-
Notifications
You must be signed in to change notification settings - Fork 20
Description
There can be little doubt that the fact that an unprefixed name in XPath fails to select an unprefixed element in the source document is one of the major gotcha's, causing massive bewilderment to all newbie users.
The XPath 2.0 solution of using a default element namespace in the static context is a partial solution; its main drawback is that it doesn't help the newbies who didn't know about the problem or its solution.
The HTML "living standard" introduces a "wilful violation" of the XPath 1.0 spec to address the issue. Given that most elements in an HTML DOM will be in the XHTML namespace, it states:
If the QName has no prefix and the principal node type of the axis is element, then the default element namespace is used. Otherwise if the QName has no prefix, the namespace URI is null. The default element namespace is a member of the context for the XPath expression. The value of the default element namespace when executing an XPath expression through the DOM3 XPath API is determined in the following way:
If the context node is from an HTML DOM, the default element namespace is "http://www.w3.org/1999/xhtml".
Otherwise, the default element namespace URI is null.
It then adds a note which is blatantly untrue:
This is equivalent to adding the default element namespace feature of XPath 2.0 to XPath 1.0, and using the HTML namespace as the default element namespace for HTML documents. It is motivated by the desire to have implementations be compatible with legacy HTML content while still supporting the changes that this specification introduces to HTML regarding the namespace used for HTML elements, and by the desire to use XPath 1.0 rather than XPath 2.0.
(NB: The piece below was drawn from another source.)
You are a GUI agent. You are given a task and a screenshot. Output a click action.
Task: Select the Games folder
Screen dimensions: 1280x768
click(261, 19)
Since the XPath 2.0 facility picks up the default namespace from the static context, while the HTML "wilful violation" picks it up dynamically from a property of the context node (namely "being from an HTML DOM") there is no way these can be considered equivalent.
(Note also, there's a significant ambiguity in the "wilful violation" rules: what exactly is the "context node" that determines this behaviour? I think they're suggesting it is the context node at the point of XPath API invocation, not the context node for the specific axis step. This makes it rather unclear how the rule is supposed to apply to XSLT. And: if an XSLT stylesheet creates a temporary tree with nodes in the XHTML namespaces, do we consider those nodes as being "from an HTML DOM"?)
Nevertheless, the intent of the "violation" is worthy, and it would be nice if we can find a solution to this problem that works both for HTML and for other vocabularies.
Our current proposal for fn:parse-html is that HTML elements should go in the XHTML namespace and this means that users familiar with XPath 1.0 implementations in the browser will trip over this problem. A lot.